Laura's Shoppe Inc., a Montreal, Quebec-based clothing retailer with 140 stores across Canada operating under the trade names Laura and Melanie Lyne, obtained protection under the CCAA on July 31, owing approximately $18.1 million to BMO and $13.4 million to its landlords. Founded in 1930, the company attributes its current financial difficulties to the detrimental impact the COVID-19 pandemic has had on the retail business. In July 2015, the company had filed an NOI as a result of issues it was facing with its then-lender, Salus Capital Partners. The NOI proceedings were later continued under the CCAA. The company emerged from its restructuring proceedings as a stronger business and was able to successfully operate in the rapidly-changing retail landscape until very recently, when its operations were blindsided by the unprecedented and unforeseeable pandemic. Although the company has been able to operate its online business in recent months, the online sales have been insufficient to offset the lost revenue resulting from store closures. KMPG was appointed monitor. Counsel is Fishman Flanz Meland Paquin for the company, Stikeman Elliott for the monitor, and Dentons for BMO.

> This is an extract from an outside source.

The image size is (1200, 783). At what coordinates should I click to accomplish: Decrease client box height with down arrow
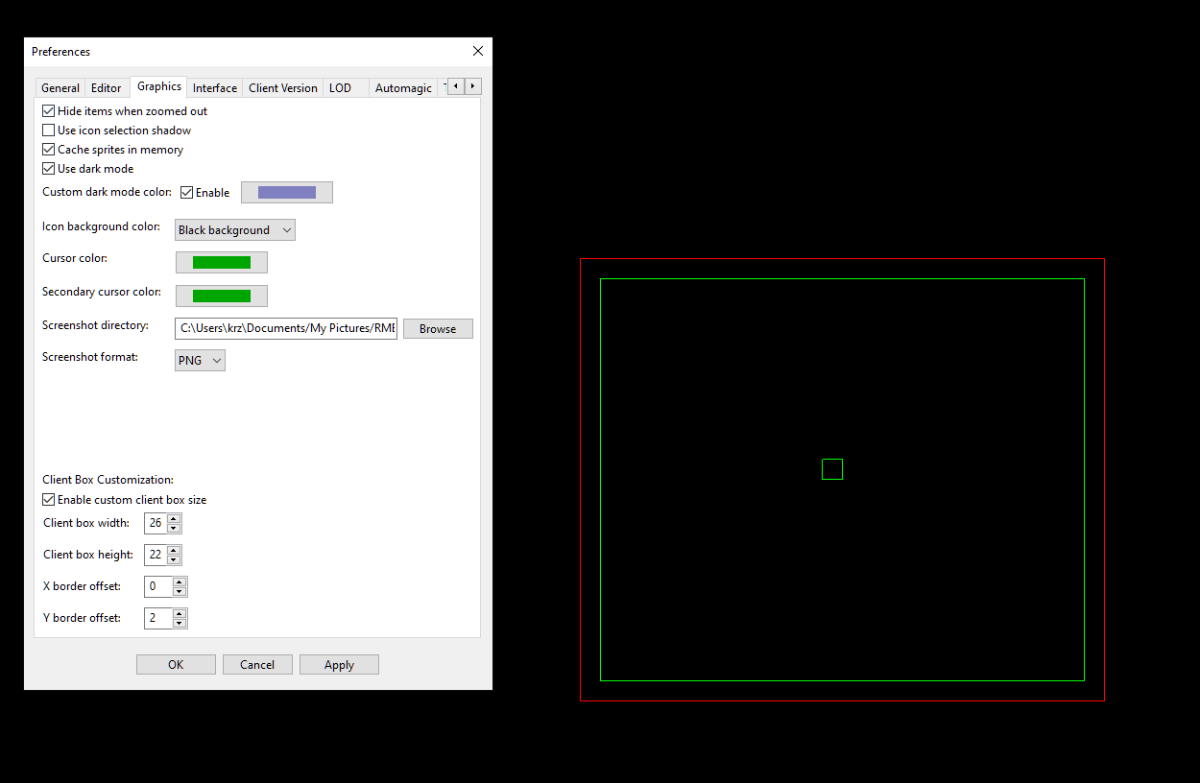click(174, 559)
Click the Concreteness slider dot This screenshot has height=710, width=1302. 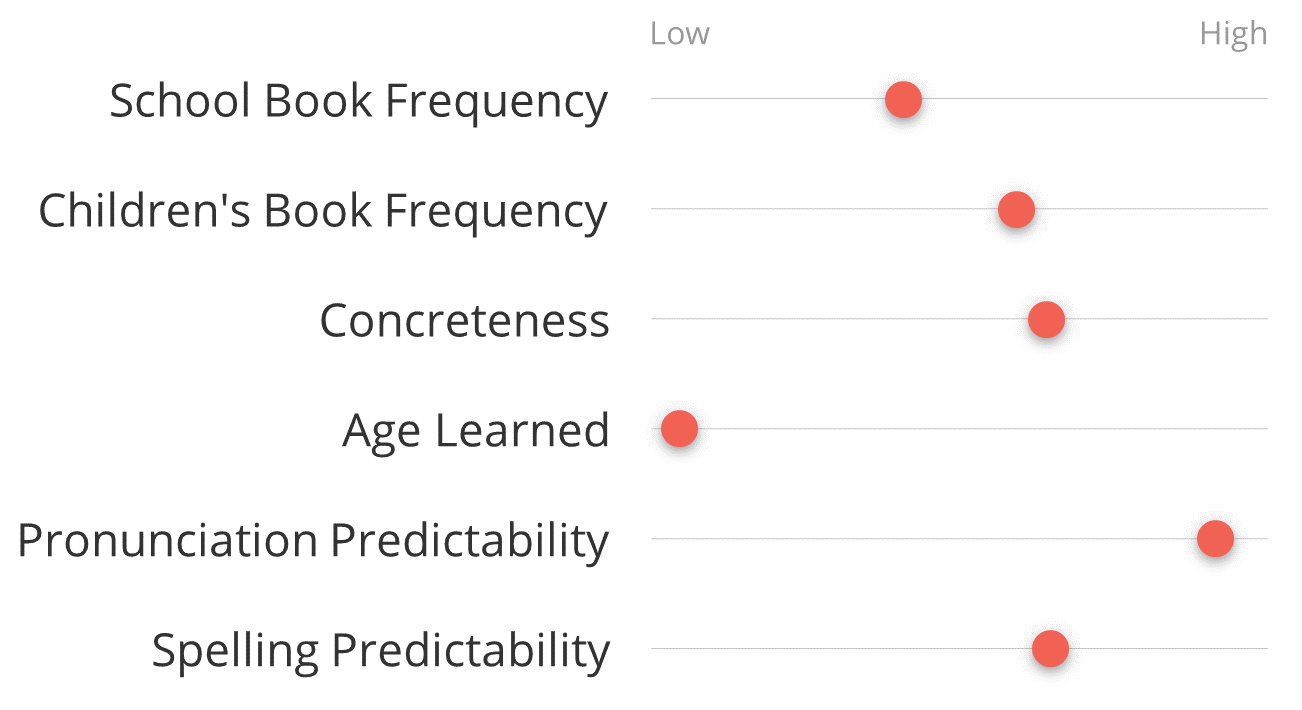[1046, 320]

Kanwal Inc., a Magog, Quebec-based automotive sealing supplier with almost 30 years of experience, filed an NOI on July 30, listing approximately $19.2 million in liabilities, including $4.3 million to BMO and $9.1 million to First West Capital Loan. While the company has been negatively impacted by the COVID-19 pandemic, moving forward, it will be creating a more consolidated corporate structure and refinancing globally as part of its restructuring efforts. PwC is the proposal trustee. Sinclair Range is the Chief Restructuring Officer.